Statistics released by Stephen Byers, Labour MP for Wallsend, show that in some subject areas, more than one lecturer in five is over 55. The worst-hit subject is chemistry, with 27 per cent aged 55 and over, followed by metallurgy, with 24 per cent, and physics, with 23 per cent. In chemical engineering, mechanical engineering and architecture more than 20 per cent of lecturers are over 55.
The problem will be exacerbated by recent difficulties in recruiting scientists as undergraduates. While the proportion of school leavers going to university has risen from one in five to almost one in three in the past 10 years, the number studying science has fallen.
The figures, obtained from the House of Commons library, show that Oxford has the oldest staff of any university, with 26 per cent over 55. Aston, which specialises in science and engineering, has 25 per cent, and Cambridge and Reading each have 21 per cent.
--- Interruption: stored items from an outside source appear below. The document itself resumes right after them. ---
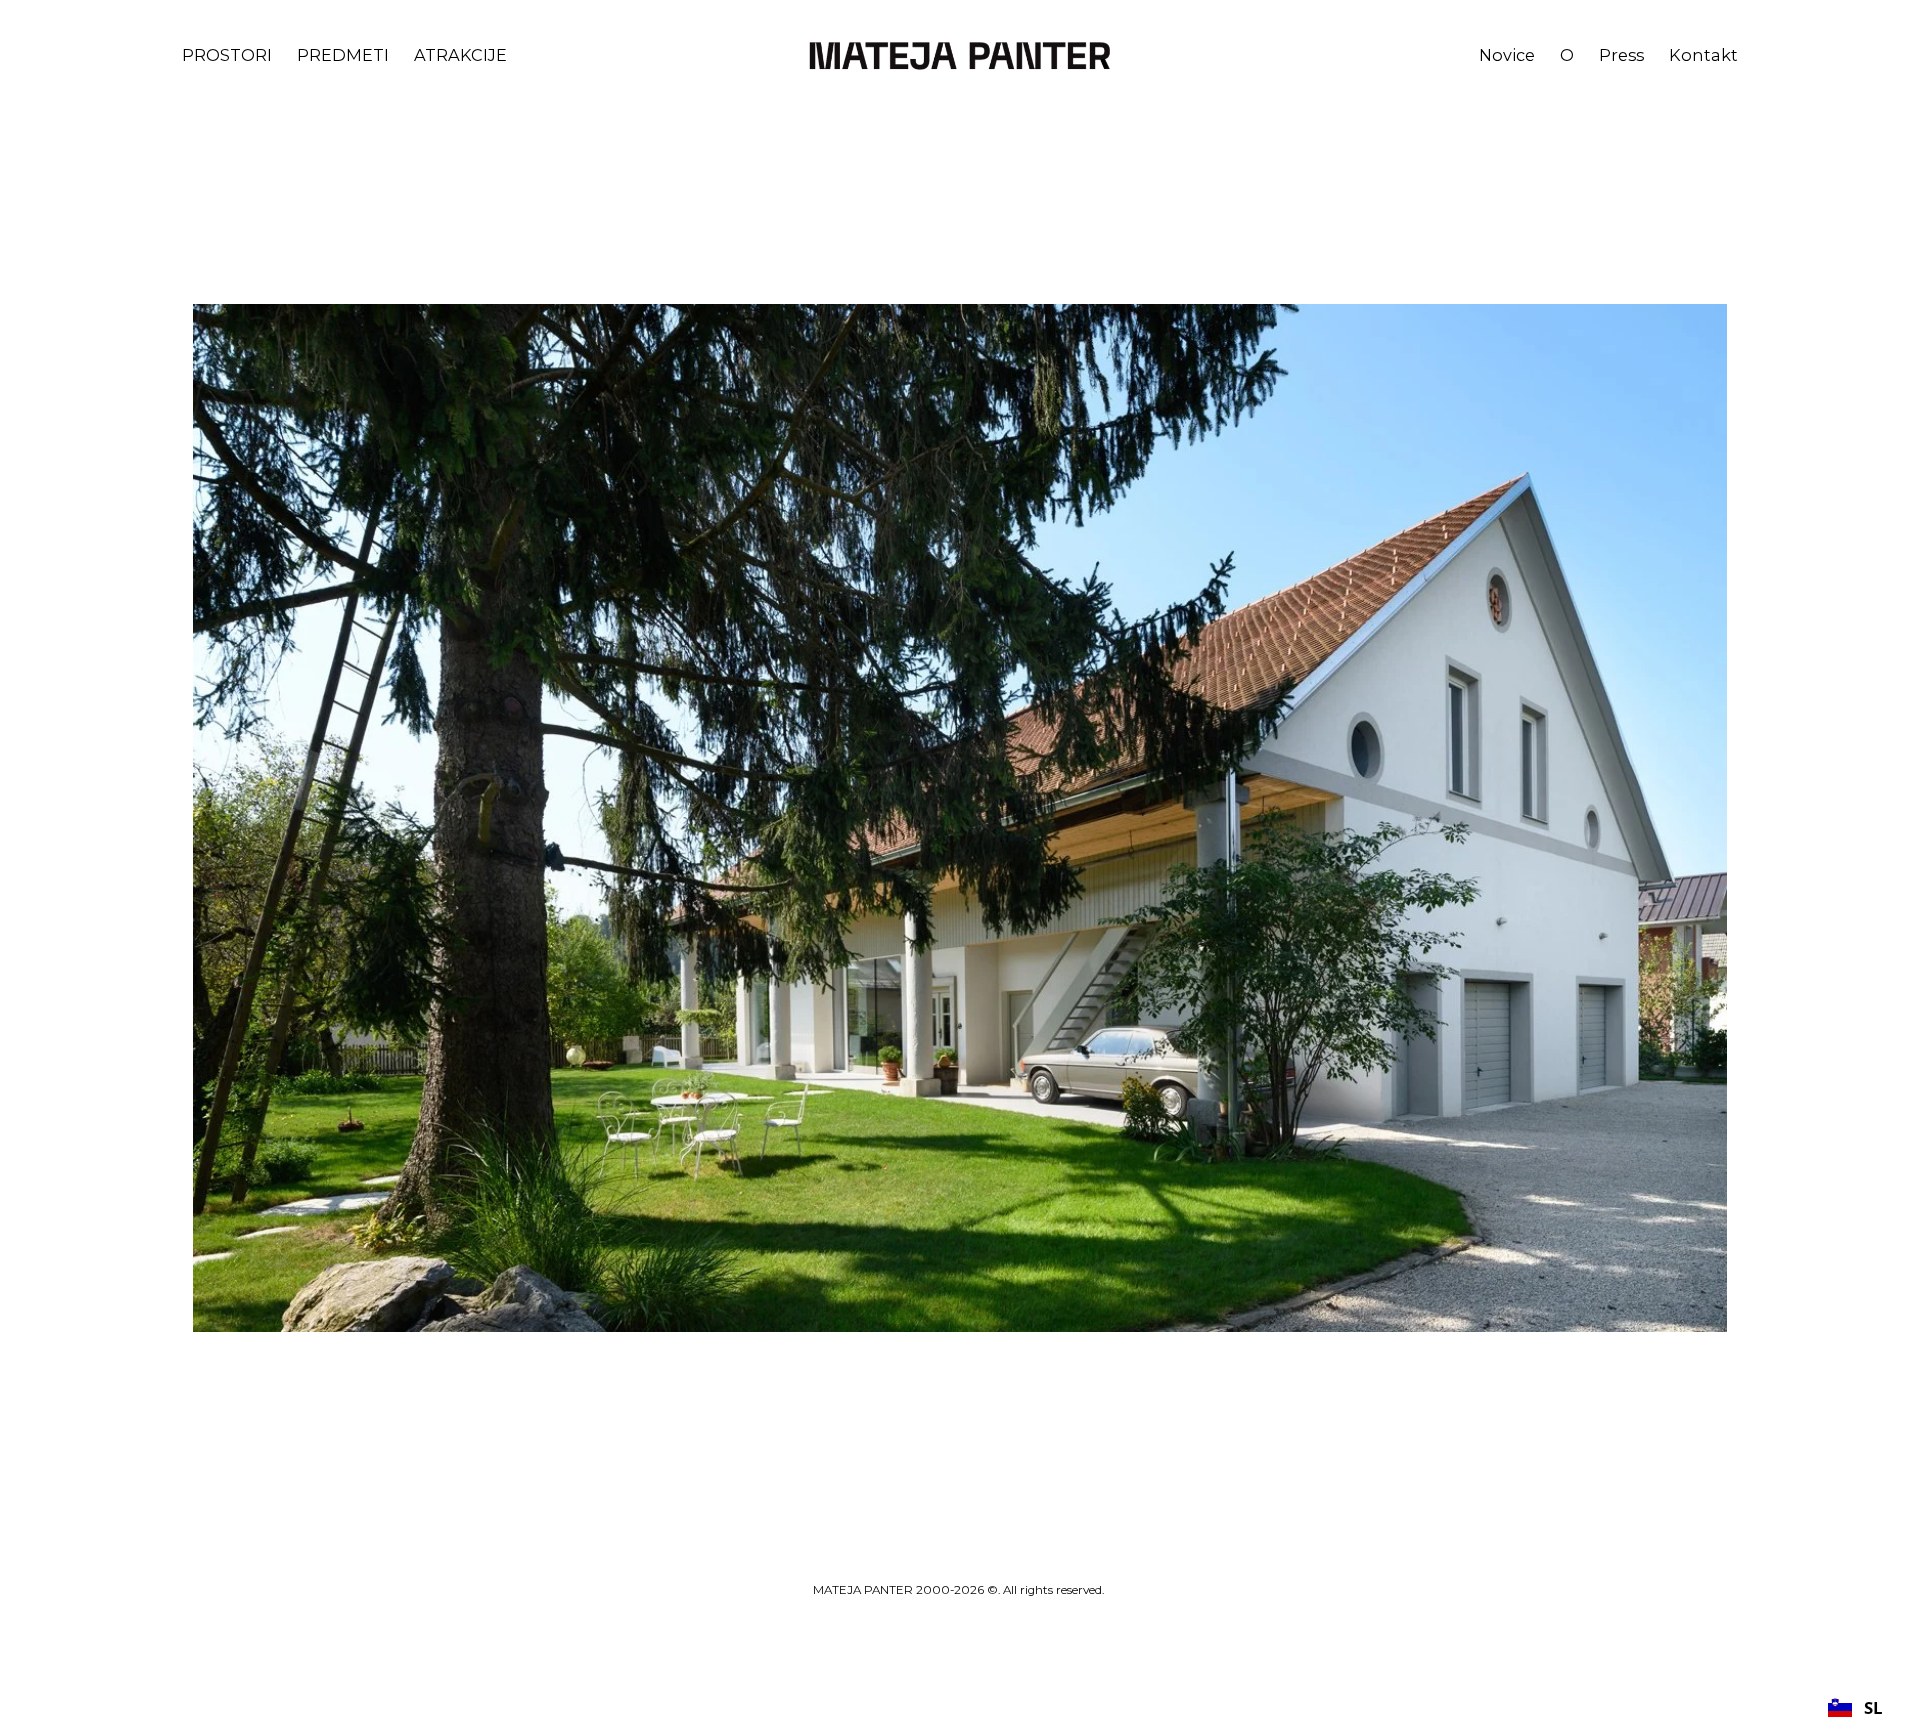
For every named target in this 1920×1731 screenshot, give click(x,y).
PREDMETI (343, 55)
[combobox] (1855, 1707)
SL (1873, 1707)
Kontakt (1703, 55)
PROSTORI (227, 55)
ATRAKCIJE (460, 55)
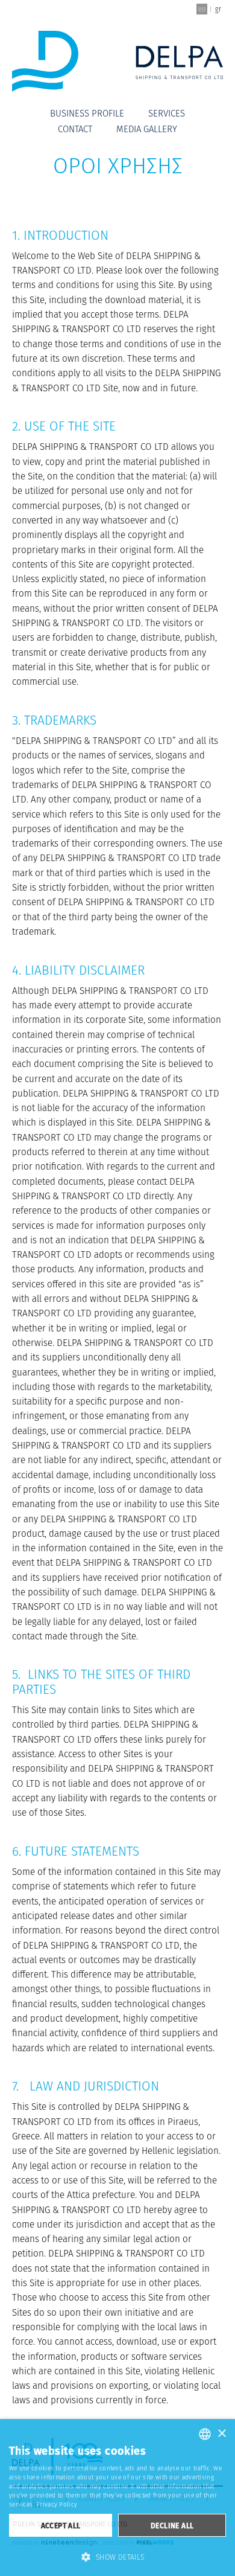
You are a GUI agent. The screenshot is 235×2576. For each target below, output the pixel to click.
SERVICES (166, 113)
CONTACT (75, 129)
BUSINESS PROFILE (87, 113)
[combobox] (205, 2434)
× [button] (221, 2433)
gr (218, 9)
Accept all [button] (61, 2525)
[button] (117, 2555)
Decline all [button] (172, 2525)
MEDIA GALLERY (146, 129)
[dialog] (117, 2497)
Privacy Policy (56, 2504)
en (201, 9)
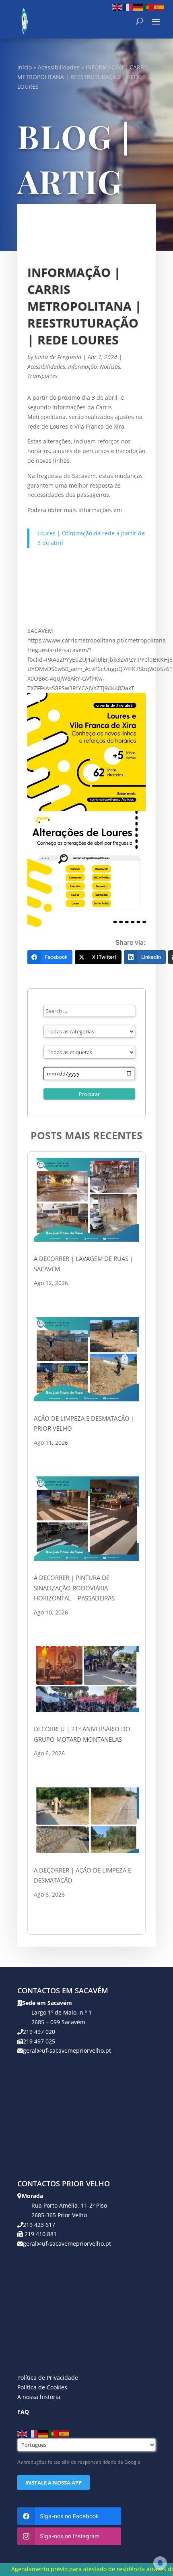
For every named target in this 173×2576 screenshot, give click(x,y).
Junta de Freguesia (58, 357)
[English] (117, 6)
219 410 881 (40, 2234)
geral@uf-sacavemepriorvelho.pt (67, 2050)
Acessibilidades (59, 67)
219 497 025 (39, 2041)
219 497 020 (39, 2031)
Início (24, 67)
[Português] (149, 6)
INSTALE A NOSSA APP (53, 2482)
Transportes (42, 376)
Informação (82, 366)
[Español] (159, 6)
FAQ (23, 2411)
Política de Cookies (42, 2387)
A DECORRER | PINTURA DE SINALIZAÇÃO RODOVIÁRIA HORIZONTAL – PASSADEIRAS (74, 1588)
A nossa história (38, 2397)
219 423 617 (39, 2224)
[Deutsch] (138, 6)
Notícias (110, 366)
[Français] (128, 6)
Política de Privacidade (47, 2377)
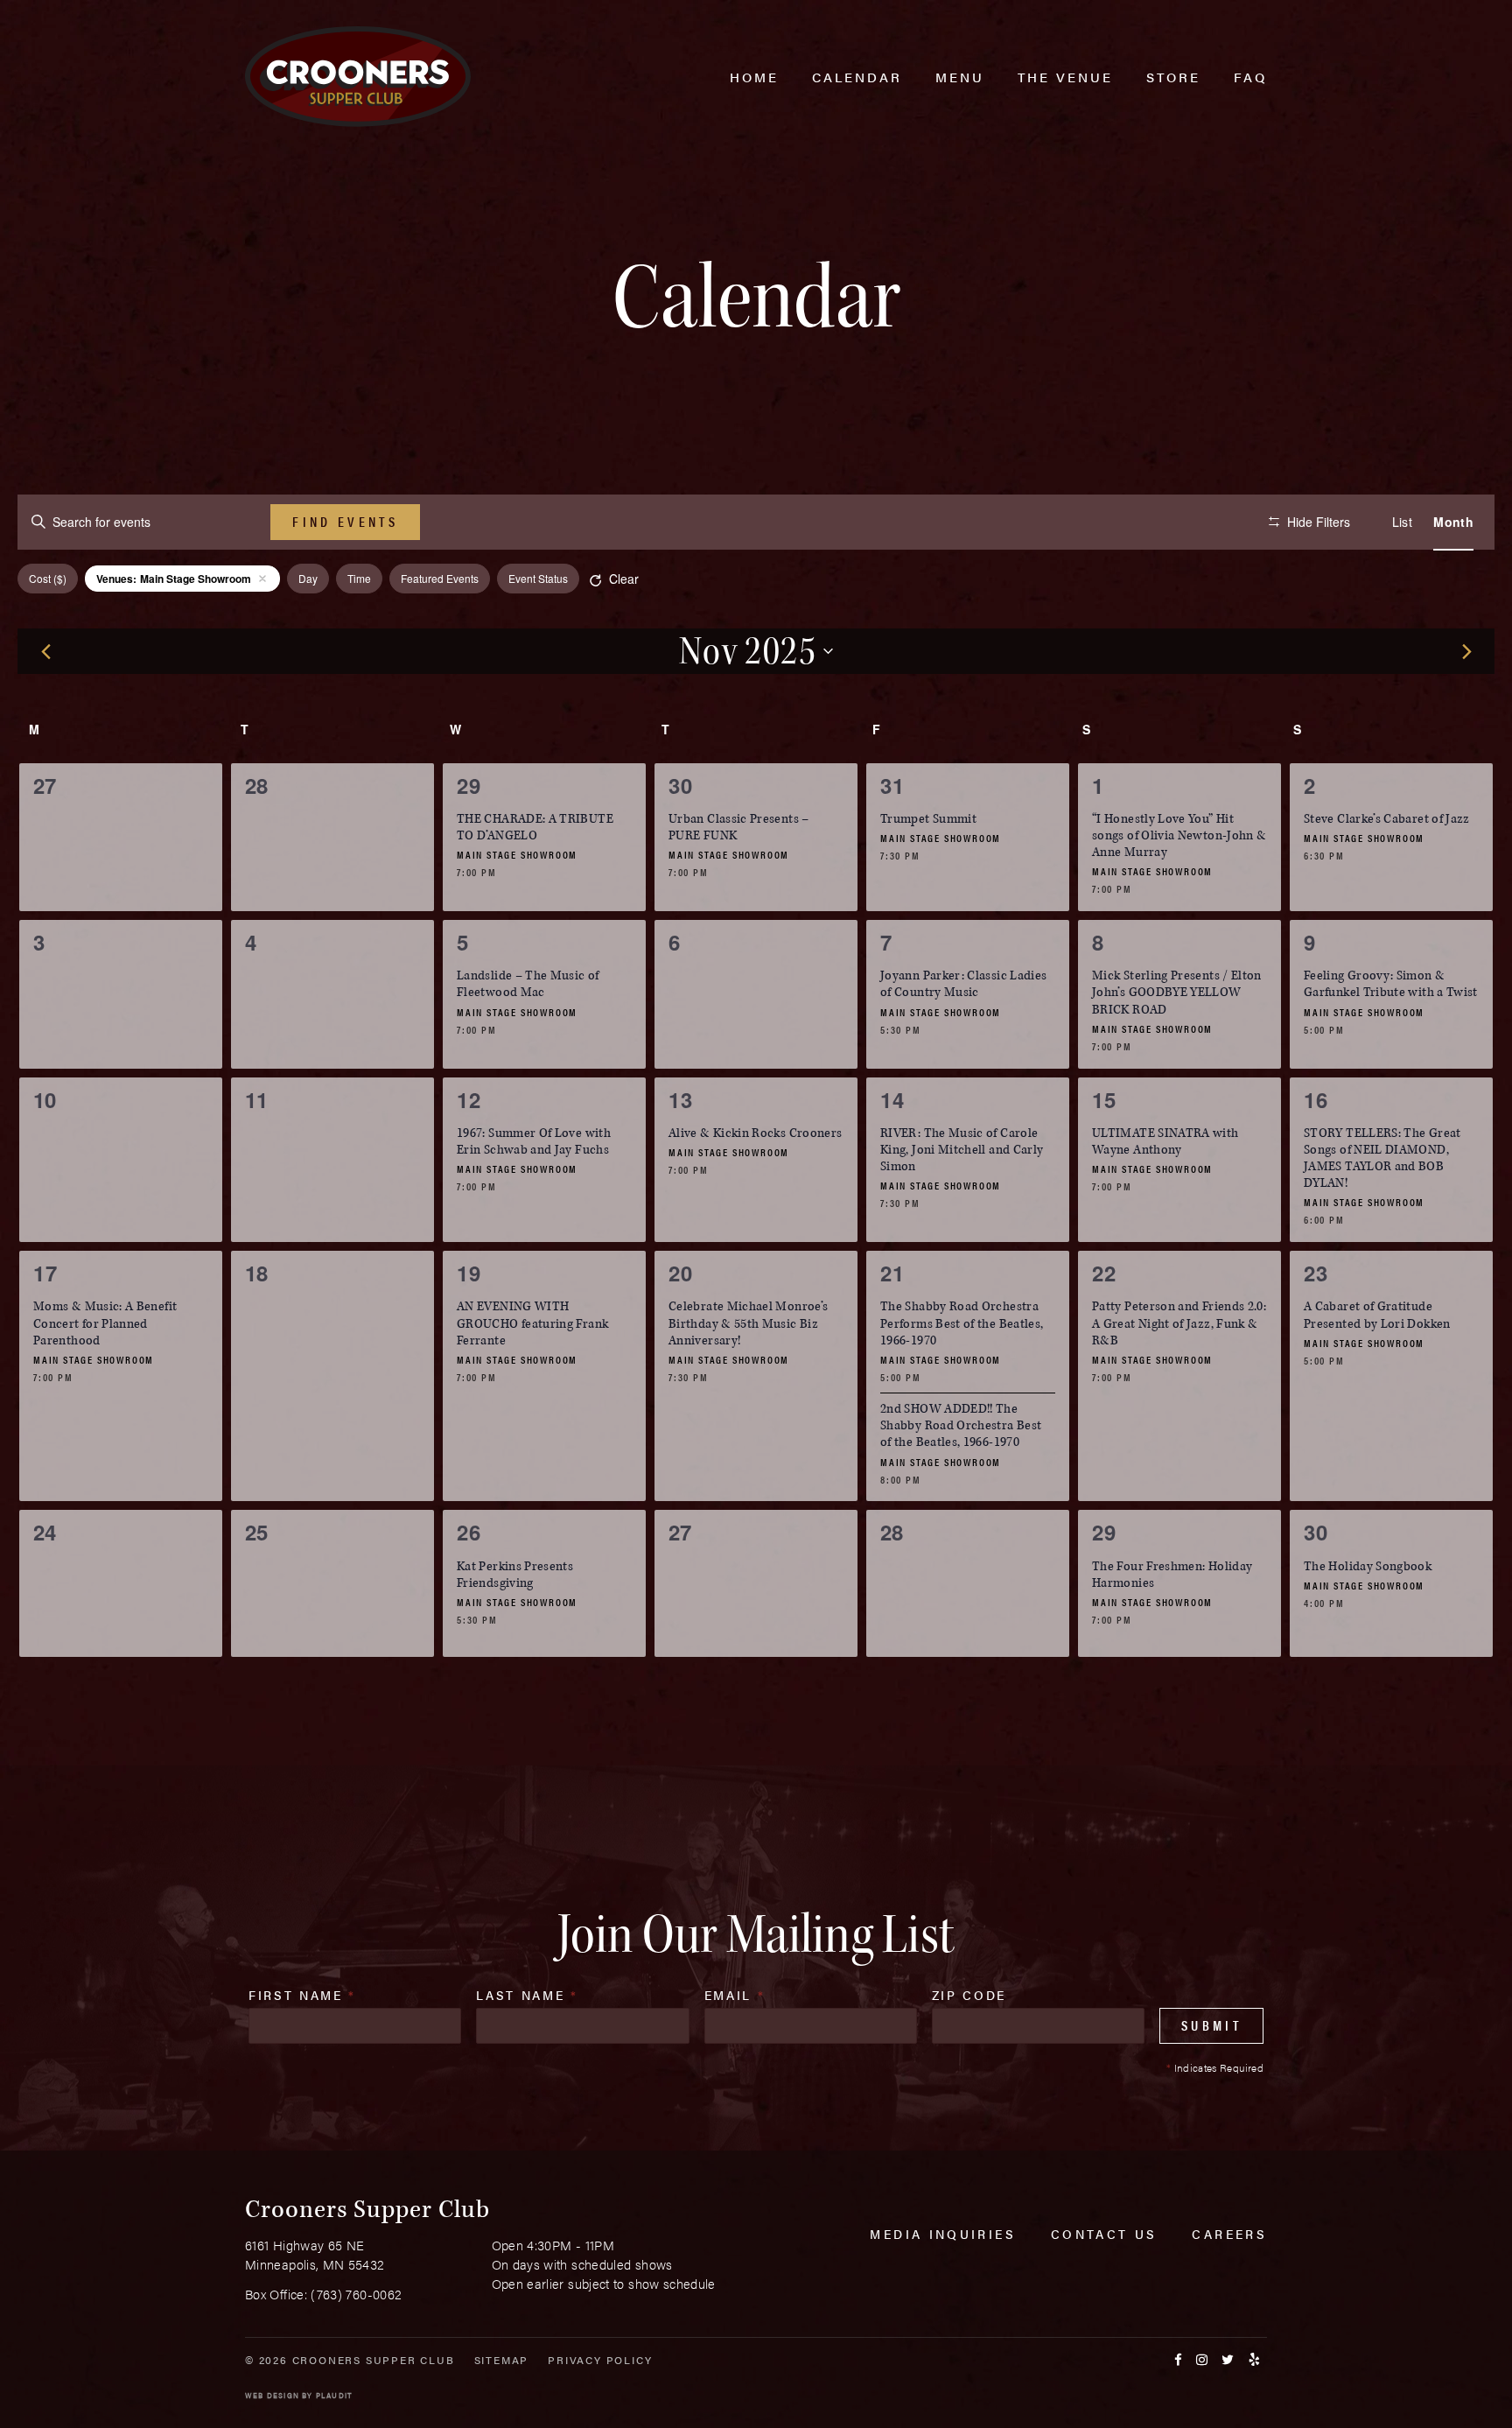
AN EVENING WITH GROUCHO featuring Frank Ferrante (532, 1323)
Mr Byers said that in key subjects such as chemistry, more than a quarter of lecturers would retire in the next six years and action must be taken to prevent acute shortages. The idea of paying science staff more than their colleagues had been rejected, he said.
'With the average retirement age in the universities at 61 it is clear that there is a demographic time bomb ticking at the heart of the higher education system,' he said.
Some universities are trying to overcome the problem. The University of Manchester Institute of Science and Technology (Umist) is one of just seven universities where more than one lecturer in five is under 35. Mr Byers said that Umist's success might be attributed to the fact that its work was attractive to younger academics.
'Umist does quite interesting and exciting work which is breaking new ground, and it is probably scooping up all the younger people,' he said.
David Triesman, general secretary of the Association of University Teachers, said that within five years, half of all university staff would be over 50. Already, the figure was one in three.
'The rise in the retirement bulge is inexorable. The only rational solution is a massive drive towards new appointments, which we also need to cope with the dramatic increase in student numbers and heavy staff workloads.'
A spokesman for the Department for Education said that recruitment was the concern of the universities, not of the Government. However, recent initiatives should help to ease the situation.
'The national curriculum has made it a requirement for all children to study science. That will work through eventually. Also, we have launched an engineering bursary scheme to encourage A-level graduates to go into engineering. Ministers have said that we need to see more people going into these areas, and we have altered the university fees structure to reflect that,' he said.